Re: [PATCH v7 06/15] mm/mglru: avoid reclaim type fall back when isolation makes no progress
From: Kairui Song
Date: Tue Apr 28 2026 - 00:19:35 EST
Forwarding sashiko review, which I think is just false positives, just
to make things clear:
> commit dd4c6bd11860d1bc69ef77e9f0d457abec425fc6
> Author: Barry Song (Xiaomi) <baohua@xxxxxxxxxx>
> mm/mglru: avoid reclaim type fall back when isolation makes no progress
> This commit modifies isolate_folios() to only fallback to the alternate LRU
> type if no folios were scanned. This prevents falling back when folios are
> scanned but none are isolated.
> Link: https://lore.kernel.org/linux-mm/CAGsJ_4zjdOYEtuO6gNjABm7NDxW0skzBFNRNee-k2D6VwsYEQA@xxxxxxxxxxxxxx/ [1]
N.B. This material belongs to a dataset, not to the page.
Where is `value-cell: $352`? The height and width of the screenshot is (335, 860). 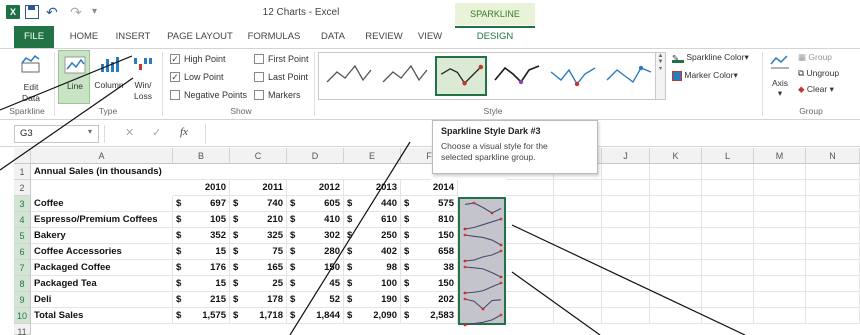 value-cell: $352 is located at coordinates (202, 236).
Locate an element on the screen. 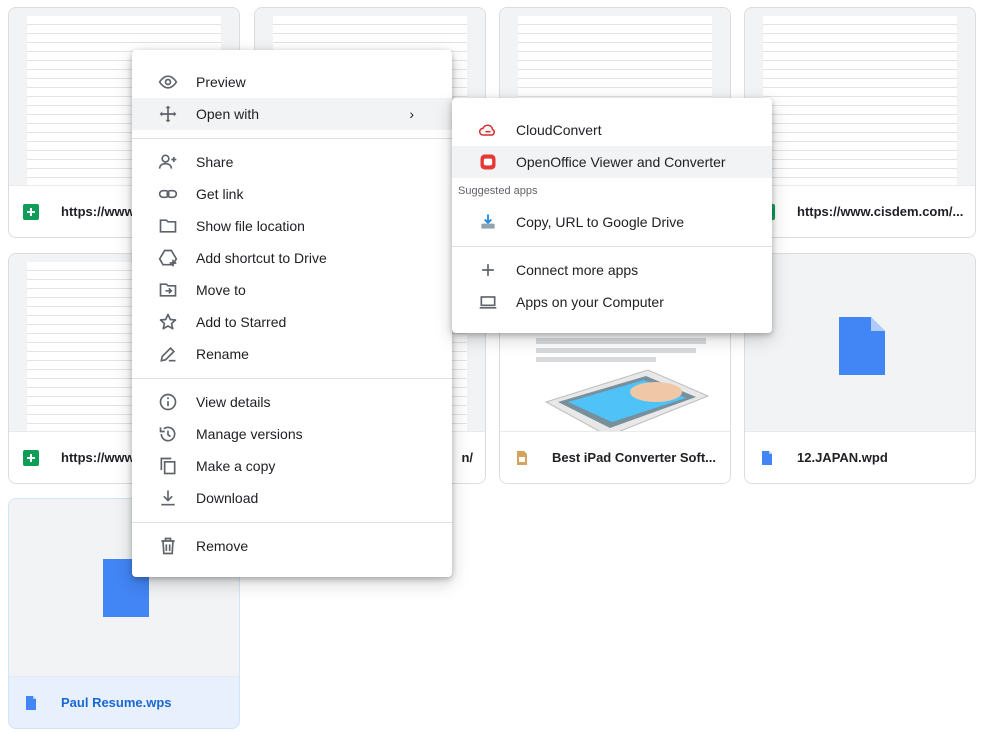  menu-item-label: Add shortcut to Drive is located at coordinates (262, 258).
> > diff --git a/mm/vmscan.c b/mm/vmscan.c
> > index 43c0f22f15d5..304d5a4704ec 100644
> > --- a/mm/vmscan.c
> > +++ b/mm/vmscan.c
> > @@ -4817,8 +4817,13 @@ static int isolate_folios(unsigned long nr_to_scan, struct lruvec *lruvec,
> > *isolate_scanned = scanned;
> > break;
> > }
> > -
> > - type = !type;
> > + /*
> > + * If scanned > 0 and isolated == 0, avoid falling back to the
> > + * other type, as this type remains sufficient. Falling back
> > + * too readily can disrupt the positive_ctrl_err() bias.
> > + */
> > + if (!scanned)
> > + type = !type;
> > }
> >
> > return total_scanned;
> Could skipping this fallback cause a livelock when folios are evictable but
> un-isolatable?
No. The total scan budget in try_to_shrink_lruvec() bounds the loop and scanned
folios are moved to newer gen. And we used to skip it here just fine, this
commit just restored that behavior.
> For example, in constrained direct reclaim like GFP_NOIO, isolate_folio()
> can early-reject anonymous folios due to missing __GFP_IO and return false.
> When scan_folios() places these rejected folios into a temporary list and
> splices them back at the head of the oldest generation's list, this code
> path will see scanned > 0 but isolated == 0.
> Because the fallback is skipped, isolate_folios() scans the exact same LRU
> type on the next iteration. It encounters the identical un-isolatable
> folios at the head of the list, skips them again, and returns 0 isolated
> folios.
> When try_to_shrink_lruvec() decrements nr_to_scan and retries, no memory
> has been reclaimed, so the MGLRU statistics are unchanged.
> get_type_to_scan() will then select the exact same blocked LRU type again.
> Will this starve the alternate LRU type and potentially trigger premature
> OOMs?
No. Folios stuck in a non-reclaimable state (GFP_NOIO anon, writeback-waiting
file, etc.) is a pre-existing concern orthogonal to this change, and it also
applies to the fallback type
Falling back to another type is still done if we ran out of gens (scan
consumes cold gen). In following commit the writeback throttling we just
introduced improves the folio stuck in non-reclaimable state issue but
not related to this commit.
> I note this behavior is addressed later in the patch series by commit
> 8992ac501e543b77bf0d5e24175632b6eba8086c, which removes the redundant swap
> constraint check. That allows the folios to be isolated and promoted, emptying
> the oldest generation so scanned can become 0. However, does this patch
> introduce an intermediate bisection regression for the LRU fallback mechanism?
No, as said above, that's not related.